> Source data:
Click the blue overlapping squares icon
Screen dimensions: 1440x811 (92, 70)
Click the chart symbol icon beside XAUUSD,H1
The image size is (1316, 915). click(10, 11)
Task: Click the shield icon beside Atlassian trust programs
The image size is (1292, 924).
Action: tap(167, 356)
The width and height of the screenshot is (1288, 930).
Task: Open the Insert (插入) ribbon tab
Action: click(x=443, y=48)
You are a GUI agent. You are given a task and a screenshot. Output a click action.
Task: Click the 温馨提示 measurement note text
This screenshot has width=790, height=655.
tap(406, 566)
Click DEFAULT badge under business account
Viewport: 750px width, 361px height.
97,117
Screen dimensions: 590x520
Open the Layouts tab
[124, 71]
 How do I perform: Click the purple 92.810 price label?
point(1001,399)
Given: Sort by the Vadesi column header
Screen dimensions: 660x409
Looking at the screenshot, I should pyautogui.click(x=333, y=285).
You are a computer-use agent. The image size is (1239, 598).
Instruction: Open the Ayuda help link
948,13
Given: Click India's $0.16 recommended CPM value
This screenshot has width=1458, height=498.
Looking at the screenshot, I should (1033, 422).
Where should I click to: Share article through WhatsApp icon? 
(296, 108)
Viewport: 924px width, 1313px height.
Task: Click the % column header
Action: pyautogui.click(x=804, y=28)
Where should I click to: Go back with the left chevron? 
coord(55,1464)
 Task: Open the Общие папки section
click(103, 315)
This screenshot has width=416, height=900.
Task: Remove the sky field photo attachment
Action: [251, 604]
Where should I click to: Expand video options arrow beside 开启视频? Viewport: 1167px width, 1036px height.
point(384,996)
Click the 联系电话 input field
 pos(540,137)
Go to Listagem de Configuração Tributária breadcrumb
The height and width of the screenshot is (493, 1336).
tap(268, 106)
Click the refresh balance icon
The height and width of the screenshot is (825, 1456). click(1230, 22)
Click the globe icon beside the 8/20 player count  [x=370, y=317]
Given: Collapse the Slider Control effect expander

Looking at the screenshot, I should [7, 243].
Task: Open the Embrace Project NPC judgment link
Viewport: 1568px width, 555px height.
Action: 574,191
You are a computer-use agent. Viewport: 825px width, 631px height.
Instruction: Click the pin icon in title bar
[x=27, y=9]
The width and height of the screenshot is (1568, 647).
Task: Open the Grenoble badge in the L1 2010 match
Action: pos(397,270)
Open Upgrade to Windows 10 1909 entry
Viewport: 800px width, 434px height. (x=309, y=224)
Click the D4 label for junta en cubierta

> What you will do:
Could you return all of the records above again, reproducing each line word for word and in the same order?

> Exercise answer:
Click the blue overlapping squares icon
Screen dimensions: 1440x811 (92, 70)
Click the chart symbol icon beside XAUUSD,H1
The image size is (1316, 915). click(10, 11)
Task: Click the shield icon beside Atlassian trust programs
The image size is (1292, 924).
Action: tap(167, 356)
The width and height of the screenshot is (1288, 930).
Task: Open the Insert (插入) ribbon tab
Action: click(x=443, y=48)
You are a GUI agent. You are given a task and a screenshot. Output a click action.
Task: Click the 温馨提示 measurement note text
This screenshot has width=790, height=655.
tap(406, 566)
Click DEFAULT badge under business account
Viewport: 750px width, 361px height.
97,117
Screen dimensions: 590x520
Open the Layouts tab
[124, 71]
 How do I perform: Click the purple 92.810 price label?
point(1001,399)
Given: Sort by the Vadesi column header
Screen dimensions: 660x409
Looking at the screenshot, I should pyautogui.click(x=333, y=285).
You are a computer-use agent. The image size is (1239, 598).
Instruction: Open the Ayuda help link
948,13
Given: Click India's $0.16 recommended CPM value
This screenshot has width=1458, height=498.
Looking at the screenshot, I should (1033, 422).
Where should I click to: Share article through WhatsApp icon? 
(296, 108)
Viewport: 924px width, 1313px height.
Task: Click the % column header
Action: pyautogui.click(x=804, y=28)
Where should I click to: Go back with the left chevron? 
coord(55,1464)
 Task: Open the Общие папки section
click(103, 315)
This screenshot has width=416, height=900.
Task: Remove the sky field photo attachment
Action: [251, 604]
Where should I click to: Expand video options arrow beside 开启视频? Viewport: 1167px width, 1036px height.
point(384,996)
Click the 联系电话 input field
 pos(540,137)
Go to Listagem de Configuração Tributária breadcrumb
The height and width of the screenshot is (493, 1336).
tap(268, 106)
Click the refresh balance icon
The height and width of the screenshot is (825, 1456). click(1230, 22)
Click the globe icon beside the 8/20 player count  [x=370, y=317]
Given: Collapse the Slider Control effect expander

Looking at the screenshot, I should [7, 243].
Task: Open the Embrace Project NPC judgment link
Viewport: 1568px width, 555px height.
Action: 574,191
You are a computer-use agent. Viewport: 825px width, 631px height.
Instruction: Click the pin icon in title bar
[x=27, y=9]
The width and height of the screenshot is (1568, 647).
Task: Open the Grenoble badge in the L1 2010 match
Action: pos(397,270)
Open Upgrade to Windows 10 1909 entry
Viewport: 800px width, 434px height. (x=309, y=224)
Click the D4 label for junta en cubierta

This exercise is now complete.